Moje treningi w ciągu ostatnich kilku tygodni przebiegały bardzo dobrze. Po pierwsze, to dużo treningów. A codzienna rutyna dotycząca snu, jedzenia i ćwiczeń staje się po kilku tygodniach dość monotonna. Zwłaszcza, że po ostatniej jednostce jestem zbyt zmęczona i pusta, żeby cokolwiek zrobić lub na przykład poprawić swój hiszpański, co jest pilnie potrzebne.
Miłą odmianą jest wizyta Mischy, 15-letniej młodszej kolarki, którą trenuje Jo. Wraz z siostrą i rodzicami przyjeżdża do nas na tygodniowy obóz przygotowawczy.
Wspólne wyjazdy przebiegają pomyślnie. Jedynie różne rowy wywierają cudowną atrakcję na Mischę. Widać, że Mischa spędził trzy miesiące trenując praktycznie wyłącznie do roli w piwnicy w domu. Dzięki kontroli nad rowerem zawsze bezpiecznie wraca na drogę.
Mając w domu czystego kolarza, ponownie zdaję sobie sprawę, jak czasochłonne są nasze treningi triathlonowe. Zaczyna się o ósmej rano sesją pływania. Kiedy wracam do domu około dziesiątej, Mischa właśnie wstał z łóżka. Siedzi sennie przy śniadaniowym stole i nie może jeszcze całkowicie otworzyć oczu - podczas gdy moje już zamykają się po 6 km przepłynięcia. Po wspólnym obfitym śniadaniu wsiadamy razem na rowery wyścigowe i po trzech, pięciu godzinach wracamy do domu. Mischa wskakuje pod prysznic, a ja, jako triathlonistka, biegam w parach 15 kilometrów.

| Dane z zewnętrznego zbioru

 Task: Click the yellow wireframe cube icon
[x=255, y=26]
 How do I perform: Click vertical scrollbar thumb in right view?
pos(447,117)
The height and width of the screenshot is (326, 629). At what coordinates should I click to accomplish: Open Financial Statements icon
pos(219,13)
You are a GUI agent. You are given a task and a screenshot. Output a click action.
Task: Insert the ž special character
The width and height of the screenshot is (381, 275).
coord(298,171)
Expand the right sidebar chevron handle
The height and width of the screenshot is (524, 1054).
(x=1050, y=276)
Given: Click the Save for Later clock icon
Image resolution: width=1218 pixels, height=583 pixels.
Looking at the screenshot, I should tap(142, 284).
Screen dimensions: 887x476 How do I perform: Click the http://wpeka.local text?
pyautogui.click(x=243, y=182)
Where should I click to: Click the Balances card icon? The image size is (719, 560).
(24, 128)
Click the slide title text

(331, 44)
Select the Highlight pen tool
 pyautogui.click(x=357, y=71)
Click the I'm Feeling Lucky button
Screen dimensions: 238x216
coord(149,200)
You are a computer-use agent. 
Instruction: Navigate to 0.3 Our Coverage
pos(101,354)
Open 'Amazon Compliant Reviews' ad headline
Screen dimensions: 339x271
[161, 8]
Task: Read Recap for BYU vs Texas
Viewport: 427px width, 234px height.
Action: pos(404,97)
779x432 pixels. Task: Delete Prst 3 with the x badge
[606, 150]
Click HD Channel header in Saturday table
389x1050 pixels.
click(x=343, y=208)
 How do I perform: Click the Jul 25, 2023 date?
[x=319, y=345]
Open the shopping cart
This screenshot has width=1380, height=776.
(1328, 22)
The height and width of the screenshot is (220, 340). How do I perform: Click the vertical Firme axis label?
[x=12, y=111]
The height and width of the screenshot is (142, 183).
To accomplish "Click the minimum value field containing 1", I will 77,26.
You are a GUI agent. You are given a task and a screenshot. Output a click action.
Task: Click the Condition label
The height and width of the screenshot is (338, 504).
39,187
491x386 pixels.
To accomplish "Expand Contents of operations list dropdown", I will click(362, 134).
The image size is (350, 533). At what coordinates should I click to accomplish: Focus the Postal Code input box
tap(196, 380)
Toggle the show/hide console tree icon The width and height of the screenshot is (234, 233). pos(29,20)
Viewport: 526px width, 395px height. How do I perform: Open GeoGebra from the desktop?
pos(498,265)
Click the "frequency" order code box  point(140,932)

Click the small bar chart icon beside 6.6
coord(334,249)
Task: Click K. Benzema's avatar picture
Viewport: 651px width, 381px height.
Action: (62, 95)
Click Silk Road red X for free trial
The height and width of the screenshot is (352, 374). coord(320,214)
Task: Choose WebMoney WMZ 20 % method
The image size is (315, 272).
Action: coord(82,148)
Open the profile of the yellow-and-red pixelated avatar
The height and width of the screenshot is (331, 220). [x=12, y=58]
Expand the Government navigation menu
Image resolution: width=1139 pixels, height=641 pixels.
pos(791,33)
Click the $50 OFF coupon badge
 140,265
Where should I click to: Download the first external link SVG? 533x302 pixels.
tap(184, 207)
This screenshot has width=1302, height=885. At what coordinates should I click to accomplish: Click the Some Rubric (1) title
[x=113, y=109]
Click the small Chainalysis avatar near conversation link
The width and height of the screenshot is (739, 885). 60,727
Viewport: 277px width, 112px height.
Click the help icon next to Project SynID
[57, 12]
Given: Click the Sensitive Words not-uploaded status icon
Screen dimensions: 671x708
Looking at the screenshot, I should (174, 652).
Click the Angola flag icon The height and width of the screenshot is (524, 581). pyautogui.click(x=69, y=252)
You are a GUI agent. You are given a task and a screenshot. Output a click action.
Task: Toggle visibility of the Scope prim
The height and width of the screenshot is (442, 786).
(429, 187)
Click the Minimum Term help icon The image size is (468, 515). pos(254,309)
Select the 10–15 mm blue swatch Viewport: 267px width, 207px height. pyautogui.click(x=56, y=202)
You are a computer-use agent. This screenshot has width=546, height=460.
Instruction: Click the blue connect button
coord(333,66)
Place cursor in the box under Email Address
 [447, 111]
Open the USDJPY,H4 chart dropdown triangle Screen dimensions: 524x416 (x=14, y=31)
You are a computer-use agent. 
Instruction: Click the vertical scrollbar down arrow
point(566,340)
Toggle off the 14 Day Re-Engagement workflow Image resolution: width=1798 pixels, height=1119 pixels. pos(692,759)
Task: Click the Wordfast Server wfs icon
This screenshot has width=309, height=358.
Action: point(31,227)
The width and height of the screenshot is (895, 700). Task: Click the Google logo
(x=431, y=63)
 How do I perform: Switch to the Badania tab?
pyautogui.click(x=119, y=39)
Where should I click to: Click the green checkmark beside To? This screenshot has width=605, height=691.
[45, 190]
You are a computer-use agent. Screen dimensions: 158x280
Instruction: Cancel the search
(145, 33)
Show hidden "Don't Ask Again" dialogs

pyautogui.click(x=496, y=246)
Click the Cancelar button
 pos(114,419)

Nie mogę się więc doczekać wyjazdu do Sa Calobra! Krótka kąpiel i potem „tylko” 6,5 godziny jazdy na rowerze, bez biegania. Mischa był z nami w 2014 roku. Wtedy też pojechaliśmy do Sa Calobra. A teraz oczywiście głównym celem Mischy jest poprawienie swojego czasu z tamtego okresu. Wszyscy byliśmy pewni, że w tym roku będzie lepszy. Ale nikt by się nie spodziewał, że będzie o 14 (!) minut szybszy! Ogólnie rzecz biorąc, chłopiec ma ogromną wytrzymałość: podczas gdy wszyscy na obozie są załamani, zmęczeni i wolniejsi, Mischa czuje się coraz lepiej, im dłużej trwa obóz. I tym więcej jeździ. A tam, gdzie dorośli sportowcy muszą zatrzymywać się na stacjach benzynowych i w kawiarniach, żeby uzupełnić zapasy węglowodanów, on niczego nie potrzebuje, tylko jeździ przez sześć godzin z dwiema butelkami rowerowymi. Chyba tylko ja jestem trochę bardziej ekstremalny: 6,5 godziny na 0,7 l wody – tyle mam do jedzenia. Jeśli nie potrzebuję więcej przy takich jednostkach, to wiem, że mój metabolizm tłuszczów jest naprawdę dobry!
W domu głowa jak zawsze pusta. Ale jakoś trzeba trochę pobudzić swoją szarą materię, więc patrzę przez ramię Mischy na Sudoku. W jakiś sposób stanowi to fascynującą atrakcję dla wszystkich przy stole: sześć osób dorzuca swoje trzy grosze i na koniec w każdym pudełku naprawdę znajduje się właściwy numer!